The Macquarie Dictionary refers to “prudential” as “...pertaining to, or characterised by prudence” and defines “prudence” as:

“1. cautious practical wisdom; good judgment; discretion;

2. The quality or fact of being prudent;

3. regard for one’s own interests;

4. provident care in management; economy or frugality.”

Thus, in the context of a s 126 C(5), the Tribunal must be satisfied on the totality of the evidence before it that the applicant is highly unlikely to pose any risk in the exercise, as an officer of a company which is to be a trustee, of his judgment, wisdom and provident care in the management of the superannuation entities under his control. In the later context, in the circumstances of this case, it is not so much the significance of the sums involved in the offences committed by the applicant but rather the issue of whether, given the fact that the offences were committed, people entrusting superannuation funds can be assured that it is highly unlikely that in the discretions exercised, the wisdom adopted, the judgment applied and the provident care extended in the management of the funds, the applicant’s actions would be highly unlikely to pose any risk. Against that background, the Tribunal will now consider the evidence.”

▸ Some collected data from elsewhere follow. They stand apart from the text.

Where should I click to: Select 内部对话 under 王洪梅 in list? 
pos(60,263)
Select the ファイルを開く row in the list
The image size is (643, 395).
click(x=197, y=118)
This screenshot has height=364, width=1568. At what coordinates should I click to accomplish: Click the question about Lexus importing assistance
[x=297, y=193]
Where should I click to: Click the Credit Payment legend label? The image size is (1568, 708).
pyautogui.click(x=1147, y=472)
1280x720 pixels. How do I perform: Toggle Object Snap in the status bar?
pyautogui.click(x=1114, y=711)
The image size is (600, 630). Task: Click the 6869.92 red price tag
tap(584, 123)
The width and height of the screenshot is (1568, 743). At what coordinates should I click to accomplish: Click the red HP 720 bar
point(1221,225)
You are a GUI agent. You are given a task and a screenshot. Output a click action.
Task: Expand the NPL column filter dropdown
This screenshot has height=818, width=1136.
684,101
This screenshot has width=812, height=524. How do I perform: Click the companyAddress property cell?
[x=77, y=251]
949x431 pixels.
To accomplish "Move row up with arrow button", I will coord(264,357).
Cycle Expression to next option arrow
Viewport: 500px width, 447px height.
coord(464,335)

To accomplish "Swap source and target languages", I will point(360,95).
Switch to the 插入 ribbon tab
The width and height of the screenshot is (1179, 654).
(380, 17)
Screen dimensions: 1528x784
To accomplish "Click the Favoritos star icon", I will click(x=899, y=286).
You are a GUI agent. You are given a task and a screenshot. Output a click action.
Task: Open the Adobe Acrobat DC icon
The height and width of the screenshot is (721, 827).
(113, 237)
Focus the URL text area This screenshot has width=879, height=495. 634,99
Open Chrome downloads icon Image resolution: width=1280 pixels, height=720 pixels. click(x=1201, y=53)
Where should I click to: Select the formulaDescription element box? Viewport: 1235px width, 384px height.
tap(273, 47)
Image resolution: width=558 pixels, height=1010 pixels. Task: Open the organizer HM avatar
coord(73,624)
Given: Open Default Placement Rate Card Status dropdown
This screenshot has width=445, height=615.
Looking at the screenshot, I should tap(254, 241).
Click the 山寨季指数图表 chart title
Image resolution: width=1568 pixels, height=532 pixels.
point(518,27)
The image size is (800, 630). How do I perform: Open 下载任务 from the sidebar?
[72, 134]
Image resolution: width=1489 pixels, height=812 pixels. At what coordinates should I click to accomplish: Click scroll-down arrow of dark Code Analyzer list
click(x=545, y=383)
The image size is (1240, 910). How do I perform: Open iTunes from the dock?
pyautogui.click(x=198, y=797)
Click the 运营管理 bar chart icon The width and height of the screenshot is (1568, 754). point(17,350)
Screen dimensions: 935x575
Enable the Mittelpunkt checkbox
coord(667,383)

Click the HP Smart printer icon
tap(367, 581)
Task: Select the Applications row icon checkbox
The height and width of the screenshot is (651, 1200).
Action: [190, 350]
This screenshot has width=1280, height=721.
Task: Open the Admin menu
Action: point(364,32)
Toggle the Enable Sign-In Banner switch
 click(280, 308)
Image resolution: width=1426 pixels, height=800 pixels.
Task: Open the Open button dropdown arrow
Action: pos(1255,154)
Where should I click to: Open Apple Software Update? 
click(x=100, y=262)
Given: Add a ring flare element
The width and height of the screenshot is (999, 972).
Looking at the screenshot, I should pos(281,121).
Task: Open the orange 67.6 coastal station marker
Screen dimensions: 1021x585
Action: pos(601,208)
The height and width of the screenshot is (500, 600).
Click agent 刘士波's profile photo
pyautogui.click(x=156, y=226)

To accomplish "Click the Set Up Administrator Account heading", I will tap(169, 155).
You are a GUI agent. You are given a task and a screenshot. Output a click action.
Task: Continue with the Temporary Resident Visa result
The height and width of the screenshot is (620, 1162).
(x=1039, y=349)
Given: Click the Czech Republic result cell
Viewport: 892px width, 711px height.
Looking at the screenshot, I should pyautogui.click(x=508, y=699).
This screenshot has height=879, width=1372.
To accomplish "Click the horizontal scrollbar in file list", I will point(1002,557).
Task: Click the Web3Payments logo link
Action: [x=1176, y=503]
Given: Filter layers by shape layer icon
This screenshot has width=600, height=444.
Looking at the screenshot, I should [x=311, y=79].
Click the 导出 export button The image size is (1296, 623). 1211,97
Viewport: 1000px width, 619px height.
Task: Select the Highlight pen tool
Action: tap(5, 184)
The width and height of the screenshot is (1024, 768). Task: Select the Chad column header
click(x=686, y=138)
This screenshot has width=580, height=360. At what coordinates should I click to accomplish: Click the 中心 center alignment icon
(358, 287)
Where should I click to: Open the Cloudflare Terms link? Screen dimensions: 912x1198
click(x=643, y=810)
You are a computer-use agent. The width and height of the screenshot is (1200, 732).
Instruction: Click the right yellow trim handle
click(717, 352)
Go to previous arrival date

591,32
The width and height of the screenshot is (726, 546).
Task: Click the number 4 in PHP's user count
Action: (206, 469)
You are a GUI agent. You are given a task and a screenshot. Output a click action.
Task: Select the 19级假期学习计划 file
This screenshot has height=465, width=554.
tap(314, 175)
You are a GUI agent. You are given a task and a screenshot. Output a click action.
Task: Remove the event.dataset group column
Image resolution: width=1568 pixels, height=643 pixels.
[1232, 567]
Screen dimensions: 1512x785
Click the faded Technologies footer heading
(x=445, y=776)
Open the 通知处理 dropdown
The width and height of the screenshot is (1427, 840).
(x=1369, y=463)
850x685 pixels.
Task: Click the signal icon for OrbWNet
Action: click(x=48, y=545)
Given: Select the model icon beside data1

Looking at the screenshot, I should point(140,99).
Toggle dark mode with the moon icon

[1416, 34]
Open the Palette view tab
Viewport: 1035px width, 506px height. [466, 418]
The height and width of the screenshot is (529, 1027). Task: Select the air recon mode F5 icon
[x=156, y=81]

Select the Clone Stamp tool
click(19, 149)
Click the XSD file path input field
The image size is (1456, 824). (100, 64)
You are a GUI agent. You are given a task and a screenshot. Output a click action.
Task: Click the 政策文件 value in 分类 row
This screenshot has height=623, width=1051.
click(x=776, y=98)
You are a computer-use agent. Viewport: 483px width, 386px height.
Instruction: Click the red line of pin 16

  1. The respondent disputes the applicant’s assertion that his dishonest conduct has no connection with his role as a trustee. The respondent contends that an offence of dishonesty or corruption is one that is contrary to the fiduciary standards expected and required of a trustee of a superannuation fund and is a serious offence. The respondent referred to the Chief Justice’s comments on passing sentence on the applicant where he said:

“This is a very bad example of it (the crime of conspiracy) because of the number of times he offended, the making of false statutory declarations, the soliciting of six other people to offend for him and the payment of one of them on two occasions.”

  1. The respondent submits that knowingly and systematically making false statutory declarations and instigating a conspiracy with others to pervert the course of justice is fundamentally contrary to the standards expected of a trustee, and weighs against the applicant being granted a waiver of his disqualified status.

THE TIME THAT HAS PASSED SINCE THE APPLICANT COMMITTED THE OFFENCE

  1. The offending took place almost six years ago. It is submitted by the respondent that the time elapsed since the last offence is too short to be recognised as a factor to influence a decision in the applicant’s favour. Reference is made to Member McCabe’s statement in The Taxpayer (supra) where he said at paragraph 17:

“The words of the subsection make it clear that an offence might be viewed in a more benign light if it occurred a long time ago, and the applicant has had an unblemished track record since.”